START Provided material
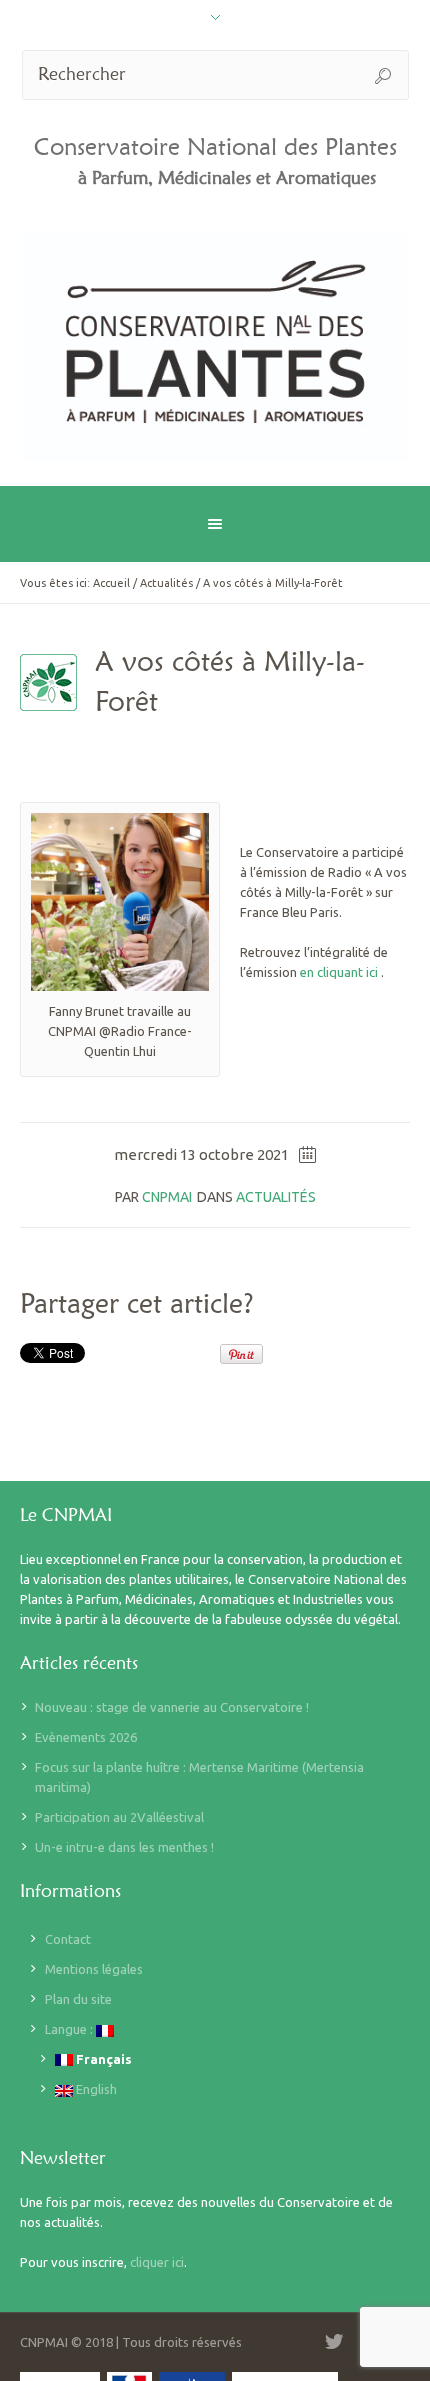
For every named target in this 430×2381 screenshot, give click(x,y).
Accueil (111, 583)
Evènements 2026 (86, 1737)
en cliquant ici (339, 972)
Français (102, 2059)
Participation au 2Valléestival (119, 1817)
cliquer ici (157, 2262)
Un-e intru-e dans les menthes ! (124, 1847)
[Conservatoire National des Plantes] (215, 346)
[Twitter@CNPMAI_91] (334, 2342)
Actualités (166, 583)
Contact (68, 1939)
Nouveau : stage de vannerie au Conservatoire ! (172, 1707)
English (95, 2089)
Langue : (70, 2029)
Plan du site (78, 1999)
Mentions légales (94, 1969)
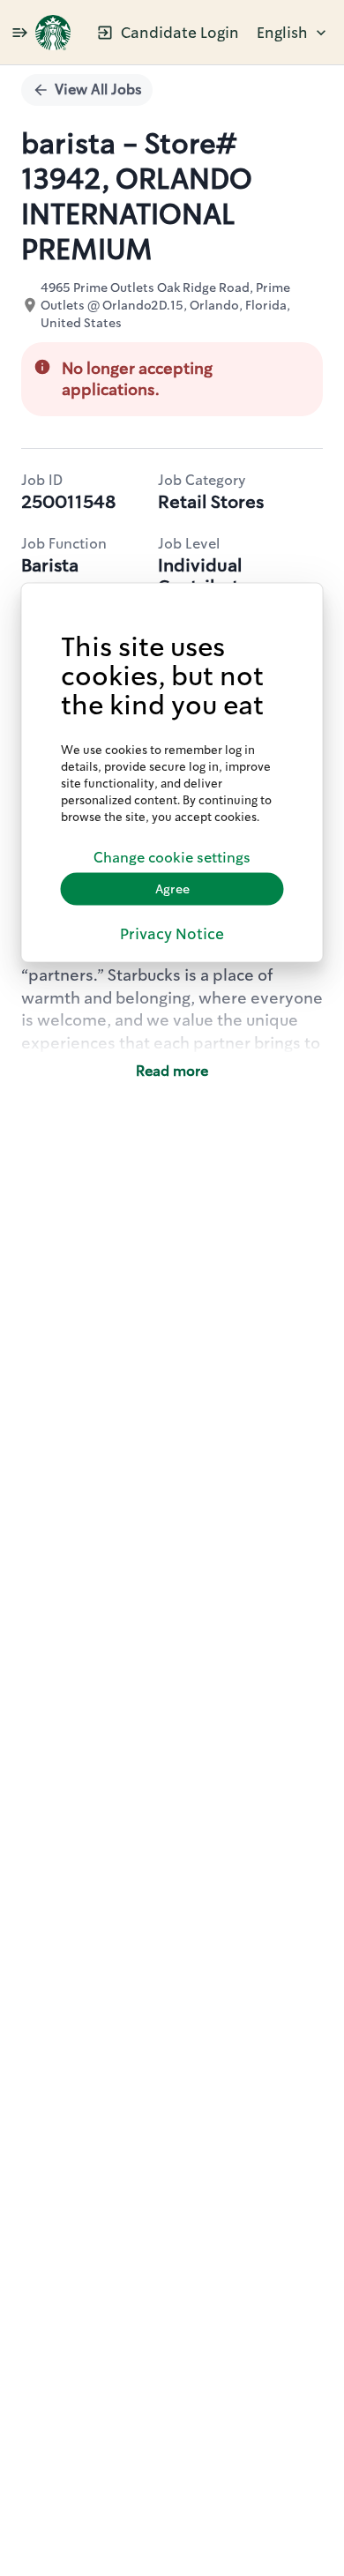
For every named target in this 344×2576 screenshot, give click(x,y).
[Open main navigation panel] (19, 32)
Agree (172, 889)
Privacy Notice (172, 933)
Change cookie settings (172, 857)
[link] (53, 32)
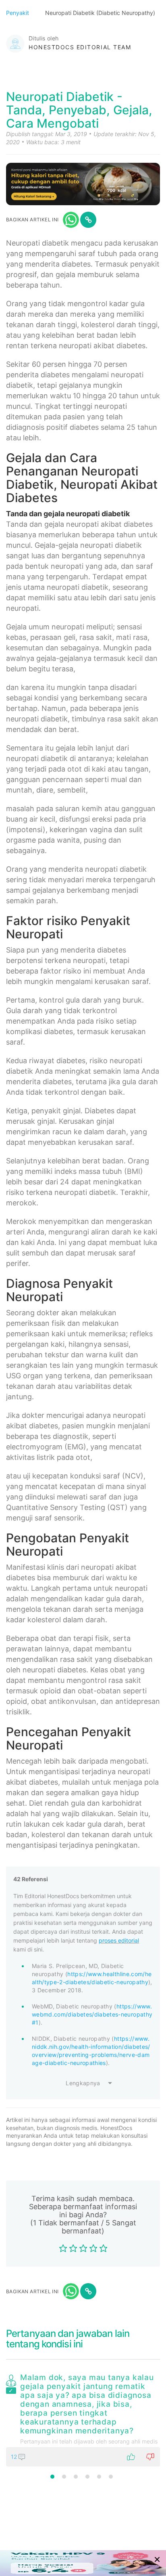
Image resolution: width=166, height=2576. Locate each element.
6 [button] (111, 2477)
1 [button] (52, 2477)
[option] (83, 2418)
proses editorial (119, 1940)
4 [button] (87, 2477)
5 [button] (99, 2477)
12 (15, 2456)
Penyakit (18, 12)
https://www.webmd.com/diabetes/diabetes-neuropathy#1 (92, 2014)
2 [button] (64, 2477)
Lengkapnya (83, 2083)
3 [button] (76, 2477)
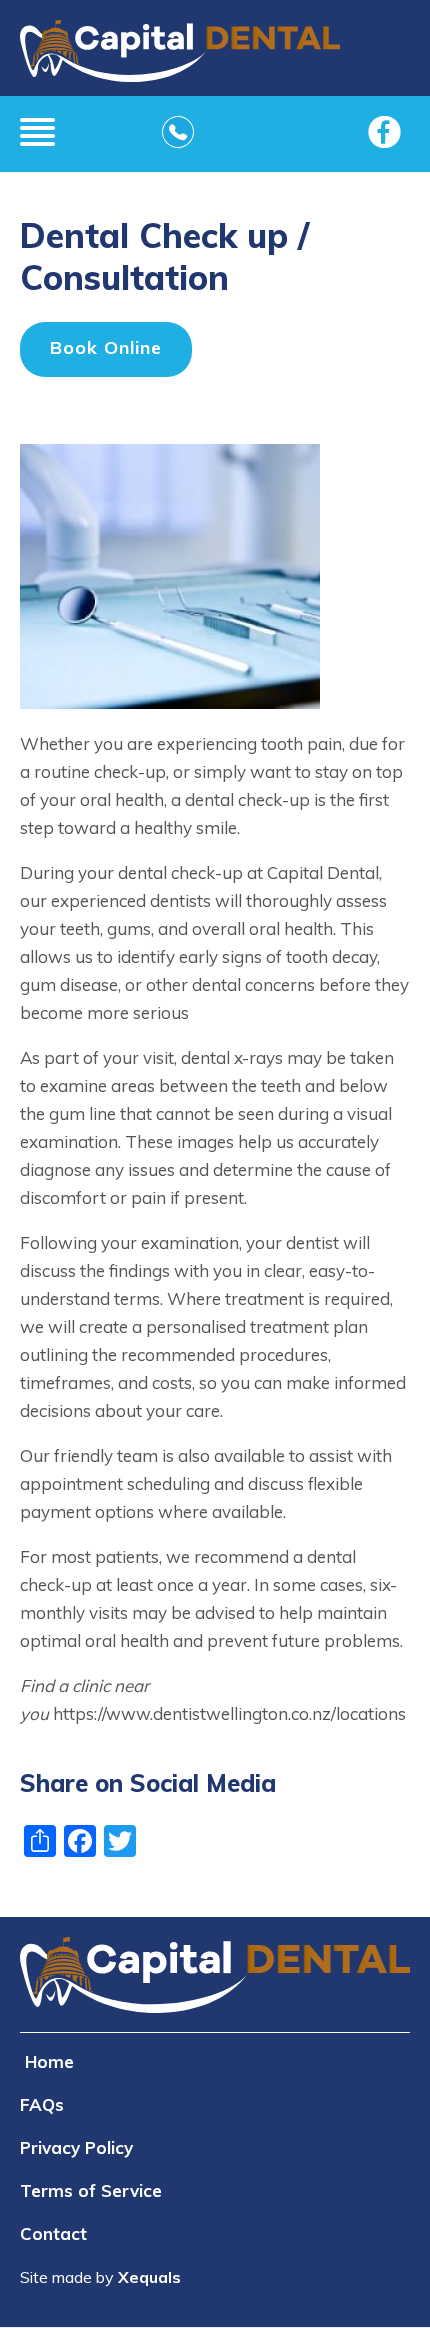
END Provided material
*Directions:*
Give back the entire listing verbatim, without the pictures.

*Answer area:*
For every named target in this 430×2381 screenshot, give click(x,y).
Accueil (111, 583)
Evènements 2026 (86, 1737)
en cliquant ici (339, 972)
Français (102, 2059)
Participation au 2Valléestival (119, 1817)
cliquer ici (157, 2262)
Un-e intru-e dans les menthes ! (124, 1847)
[Conservatoire National des Plantes] (215, 346)
[Twitter@CNPMAI_91] (334, 2342)
Actualités (166, 583)
Contact (68, 1939)
Nouveau : stage de vannerie au Conservatoire ! (172, 1707)
English (95, 2089)
Langue : (70, 2029)
Plan du site (78, 1999)
Mentions légales (94, 1969)
For every named target in this 344×2576 screenshot, give click(x,y).
[Open main navigation panel] (19, 32)
Agree (172, 889)
Privacy Notice (172, 933)
Change cookie settings (172, 857)
[link] (53, 32)
Image resolution: width=166, height=2576. Locate each element.
6 [button] (111, 2477)
1 [button] (52, 2477)
[option] (83, 2418)
proses editorial (119, 1940)
4 [button] (87, 2477)
5 [button] (99, 2477)
12 (15, 2456)
Penyakit (18, 12)
https://www.webmd.com/diabetes/diabetes-neuropathy#1 (92, 2014)
2 [button] (64, 2477)
Lengkapnya (83, 2083)
3 [button] (76, 2477)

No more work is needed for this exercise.